Dankbar und erwartungsvoll schauen meine Eltern mich an. Ich merke, dass es hier nicht um ein Gespräch für die Tage mal geht, sondern um genau jetzt. Ich schaue kurz zu Ben, der mich aufmunternd anschaut und stehe dann auf.
Ich gehe zu Sophies Zimmer und klopfe an ihrer Tür an. Wie erwartet, kommt keine Antwort, weshalb ich die Tür vorsichtig öffne. Sophie sitzt mit Kopfhörern auf ihrem Bett und guckt mich an. Ich höre ihre Musik bis hier hin. Ich schließe die Tür und gehe auf sie zu. Dann deute ich auf ihr Bett, was sie nur mit einem Schulterzucken kommentiert, weshalb ich mich ihr mehr oder weniger gegenüber setze.

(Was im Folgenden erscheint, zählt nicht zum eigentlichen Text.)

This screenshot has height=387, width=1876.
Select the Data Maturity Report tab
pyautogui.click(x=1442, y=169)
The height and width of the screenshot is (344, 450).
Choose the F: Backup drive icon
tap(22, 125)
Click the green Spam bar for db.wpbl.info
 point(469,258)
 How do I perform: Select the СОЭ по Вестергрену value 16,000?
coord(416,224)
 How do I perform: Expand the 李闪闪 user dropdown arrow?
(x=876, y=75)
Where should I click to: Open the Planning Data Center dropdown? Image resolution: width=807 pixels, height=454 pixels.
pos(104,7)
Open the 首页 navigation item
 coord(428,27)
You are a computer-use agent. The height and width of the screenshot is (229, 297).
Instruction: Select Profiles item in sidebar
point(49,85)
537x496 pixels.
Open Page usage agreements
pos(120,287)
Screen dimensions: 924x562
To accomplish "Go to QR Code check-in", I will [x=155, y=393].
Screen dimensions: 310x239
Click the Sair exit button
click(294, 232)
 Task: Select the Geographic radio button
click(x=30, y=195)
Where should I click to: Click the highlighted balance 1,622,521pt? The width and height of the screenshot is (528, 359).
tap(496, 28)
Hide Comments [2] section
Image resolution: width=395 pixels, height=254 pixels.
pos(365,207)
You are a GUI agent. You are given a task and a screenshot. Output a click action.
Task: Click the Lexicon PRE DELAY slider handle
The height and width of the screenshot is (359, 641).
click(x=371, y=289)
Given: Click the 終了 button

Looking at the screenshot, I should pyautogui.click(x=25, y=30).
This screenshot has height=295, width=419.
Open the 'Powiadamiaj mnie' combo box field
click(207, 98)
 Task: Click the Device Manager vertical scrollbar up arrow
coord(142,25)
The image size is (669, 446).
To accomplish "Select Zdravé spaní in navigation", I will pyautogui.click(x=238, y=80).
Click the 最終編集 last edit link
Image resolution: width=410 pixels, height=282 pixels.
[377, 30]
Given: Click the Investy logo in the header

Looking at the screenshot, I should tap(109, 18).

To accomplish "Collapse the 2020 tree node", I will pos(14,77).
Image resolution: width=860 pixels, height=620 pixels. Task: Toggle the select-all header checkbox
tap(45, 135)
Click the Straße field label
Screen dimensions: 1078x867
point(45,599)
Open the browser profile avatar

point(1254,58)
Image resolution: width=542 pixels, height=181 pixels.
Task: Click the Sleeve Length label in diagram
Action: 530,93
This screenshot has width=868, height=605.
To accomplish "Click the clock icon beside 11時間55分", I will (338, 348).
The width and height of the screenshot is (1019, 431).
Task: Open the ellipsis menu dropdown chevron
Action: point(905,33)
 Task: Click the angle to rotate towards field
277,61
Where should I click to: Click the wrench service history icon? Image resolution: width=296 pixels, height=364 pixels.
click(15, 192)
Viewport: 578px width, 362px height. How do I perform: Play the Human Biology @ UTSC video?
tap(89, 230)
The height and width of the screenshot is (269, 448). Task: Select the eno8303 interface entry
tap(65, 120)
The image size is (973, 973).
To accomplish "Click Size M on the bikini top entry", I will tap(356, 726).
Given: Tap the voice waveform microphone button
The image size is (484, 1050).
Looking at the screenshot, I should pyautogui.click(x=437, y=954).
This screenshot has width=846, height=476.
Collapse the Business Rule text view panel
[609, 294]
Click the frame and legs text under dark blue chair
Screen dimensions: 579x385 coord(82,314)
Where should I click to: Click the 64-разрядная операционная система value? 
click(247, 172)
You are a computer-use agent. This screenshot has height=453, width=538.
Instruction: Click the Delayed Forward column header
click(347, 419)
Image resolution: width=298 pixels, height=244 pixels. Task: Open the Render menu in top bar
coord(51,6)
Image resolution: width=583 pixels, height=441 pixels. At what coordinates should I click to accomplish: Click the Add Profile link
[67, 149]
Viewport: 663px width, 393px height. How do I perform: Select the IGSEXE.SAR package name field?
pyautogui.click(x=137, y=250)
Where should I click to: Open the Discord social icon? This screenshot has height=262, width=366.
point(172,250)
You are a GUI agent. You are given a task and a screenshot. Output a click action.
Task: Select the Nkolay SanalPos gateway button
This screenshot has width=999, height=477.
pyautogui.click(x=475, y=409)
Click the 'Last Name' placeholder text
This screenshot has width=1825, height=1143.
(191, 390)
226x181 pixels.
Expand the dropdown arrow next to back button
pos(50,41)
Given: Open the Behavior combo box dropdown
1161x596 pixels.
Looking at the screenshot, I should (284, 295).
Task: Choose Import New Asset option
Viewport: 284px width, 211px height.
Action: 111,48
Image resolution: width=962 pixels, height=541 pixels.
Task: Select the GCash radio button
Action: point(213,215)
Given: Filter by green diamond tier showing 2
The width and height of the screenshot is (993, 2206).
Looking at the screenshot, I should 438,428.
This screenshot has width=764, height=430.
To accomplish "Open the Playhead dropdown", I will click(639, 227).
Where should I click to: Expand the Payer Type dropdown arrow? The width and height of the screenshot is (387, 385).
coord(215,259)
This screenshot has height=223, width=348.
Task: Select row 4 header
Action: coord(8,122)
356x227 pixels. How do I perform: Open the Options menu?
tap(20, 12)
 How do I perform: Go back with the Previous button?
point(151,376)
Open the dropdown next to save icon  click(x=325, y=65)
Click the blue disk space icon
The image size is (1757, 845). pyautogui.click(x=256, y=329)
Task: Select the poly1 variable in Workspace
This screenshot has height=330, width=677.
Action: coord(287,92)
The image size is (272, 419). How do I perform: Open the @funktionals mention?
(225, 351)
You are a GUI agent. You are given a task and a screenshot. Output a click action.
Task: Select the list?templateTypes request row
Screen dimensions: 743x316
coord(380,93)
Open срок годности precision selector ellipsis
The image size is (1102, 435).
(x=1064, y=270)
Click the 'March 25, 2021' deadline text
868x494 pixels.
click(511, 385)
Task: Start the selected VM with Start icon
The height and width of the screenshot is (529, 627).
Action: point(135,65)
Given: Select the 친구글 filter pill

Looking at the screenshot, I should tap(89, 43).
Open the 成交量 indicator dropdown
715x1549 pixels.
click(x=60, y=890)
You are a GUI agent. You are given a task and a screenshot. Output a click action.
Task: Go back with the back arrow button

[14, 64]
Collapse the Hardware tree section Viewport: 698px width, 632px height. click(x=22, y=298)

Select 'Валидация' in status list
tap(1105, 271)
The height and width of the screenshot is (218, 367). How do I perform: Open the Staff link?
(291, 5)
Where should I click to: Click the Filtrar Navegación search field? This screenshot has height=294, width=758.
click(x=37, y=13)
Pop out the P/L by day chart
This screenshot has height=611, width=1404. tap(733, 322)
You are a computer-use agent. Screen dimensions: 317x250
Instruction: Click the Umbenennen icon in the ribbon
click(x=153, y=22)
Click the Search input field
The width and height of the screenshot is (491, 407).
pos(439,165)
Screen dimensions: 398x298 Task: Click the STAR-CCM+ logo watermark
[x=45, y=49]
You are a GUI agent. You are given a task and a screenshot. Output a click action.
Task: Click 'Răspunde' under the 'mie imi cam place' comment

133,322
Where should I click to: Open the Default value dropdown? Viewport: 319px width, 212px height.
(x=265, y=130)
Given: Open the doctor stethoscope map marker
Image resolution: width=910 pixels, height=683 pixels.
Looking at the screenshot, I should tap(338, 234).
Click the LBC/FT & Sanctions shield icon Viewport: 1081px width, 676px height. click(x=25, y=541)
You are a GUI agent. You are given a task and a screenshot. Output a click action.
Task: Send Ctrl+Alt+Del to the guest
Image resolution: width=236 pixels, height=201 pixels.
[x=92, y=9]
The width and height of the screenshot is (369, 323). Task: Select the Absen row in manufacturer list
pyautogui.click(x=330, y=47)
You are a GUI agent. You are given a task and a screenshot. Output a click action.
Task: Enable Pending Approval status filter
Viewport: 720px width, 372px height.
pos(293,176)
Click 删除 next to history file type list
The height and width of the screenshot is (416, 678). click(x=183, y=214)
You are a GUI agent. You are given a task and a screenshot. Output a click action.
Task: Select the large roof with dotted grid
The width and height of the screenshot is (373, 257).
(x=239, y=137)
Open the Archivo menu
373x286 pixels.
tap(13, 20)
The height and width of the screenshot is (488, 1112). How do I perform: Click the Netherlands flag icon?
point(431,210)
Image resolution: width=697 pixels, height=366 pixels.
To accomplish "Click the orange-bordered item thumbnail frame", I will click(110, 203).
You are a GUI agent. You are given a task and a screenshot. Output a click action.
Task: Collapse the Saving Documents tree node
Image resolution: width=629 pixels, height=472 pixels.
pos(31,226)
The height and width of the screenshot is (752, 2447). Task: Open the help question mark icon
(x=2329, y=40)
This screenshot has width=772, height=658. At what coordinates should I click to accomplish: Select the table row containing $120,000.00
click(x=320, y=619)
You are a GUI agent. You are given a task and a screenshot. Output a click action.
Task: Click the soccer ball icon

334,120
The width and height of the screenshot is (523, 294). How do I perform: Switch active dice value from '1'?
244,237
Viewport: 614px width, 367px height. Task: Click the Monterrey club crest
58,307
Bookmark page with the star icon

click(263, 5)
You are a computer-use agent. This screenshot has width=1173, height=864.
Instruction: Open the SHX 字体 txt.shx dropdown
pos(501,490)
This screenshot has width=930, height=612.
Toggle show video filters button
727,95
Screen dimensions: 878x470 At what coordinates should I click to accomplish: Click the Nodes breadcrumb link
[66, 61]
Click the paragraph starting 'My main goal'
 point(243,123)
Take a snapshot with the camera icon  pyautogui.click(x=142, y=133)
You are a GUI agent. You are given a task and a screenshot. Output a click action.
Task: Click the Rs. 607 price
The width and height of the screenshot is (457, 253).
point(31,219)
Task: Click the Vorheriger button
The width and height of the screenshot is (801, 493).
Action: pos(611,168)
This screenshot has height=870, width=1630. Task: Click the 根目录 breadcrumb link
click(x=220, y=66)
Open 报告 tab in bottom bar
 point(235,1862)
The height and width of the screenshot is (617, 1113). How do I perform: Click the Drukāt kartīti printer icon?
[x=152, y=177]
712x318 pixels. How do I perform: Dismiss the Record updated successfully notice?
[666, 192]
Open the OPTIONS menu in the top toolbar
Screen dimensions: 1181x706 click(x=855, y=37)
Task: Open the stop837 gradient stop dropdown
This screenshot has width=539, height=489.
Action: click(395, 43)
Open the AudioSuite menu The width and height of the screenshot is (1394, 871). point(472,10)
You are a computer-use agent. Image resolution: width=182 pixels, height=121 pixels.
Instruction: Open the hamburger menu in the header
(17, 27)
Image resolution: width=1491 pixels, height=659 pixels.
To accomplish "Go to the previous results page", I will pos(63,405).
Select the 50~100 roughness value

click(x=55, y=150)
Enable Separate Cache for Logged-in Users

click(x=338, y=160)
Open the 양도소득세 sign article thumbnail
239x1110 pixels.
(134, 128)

Sie behält die Kopfhörer auf und guckt mich weiterhin an. Ich mache nichts, außer sie ebenfalls anzugucken. Wir verharren einige Zeit in dieser Position.
Was ist nur mit Sophie los. Mir war schon immer klar, dass besonders Kyle keinen guten Einfluss auf sie hat. Und ich weiß auch, dass sie ein Teil der Coolen sein will, aber irgendwas ist anders an ihr.